EXERCISE REQUIREMENTS :: What you return should be every line of the material, unchanged.

EXERCISE INPUTS ::
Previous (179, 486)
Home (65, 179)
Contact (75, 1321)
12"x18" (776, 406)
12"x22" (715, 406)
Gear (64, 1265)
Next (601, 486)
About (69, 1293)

ANSWER TO THE EXERCISE ::
Previous (179, 486)
Home (65, 179)
Contact (75, 1321)
12"x18" (776, 406)
12"x22" (715, 406)
Gear (64, 1265)
Next (601, 486)
About (69, 1293)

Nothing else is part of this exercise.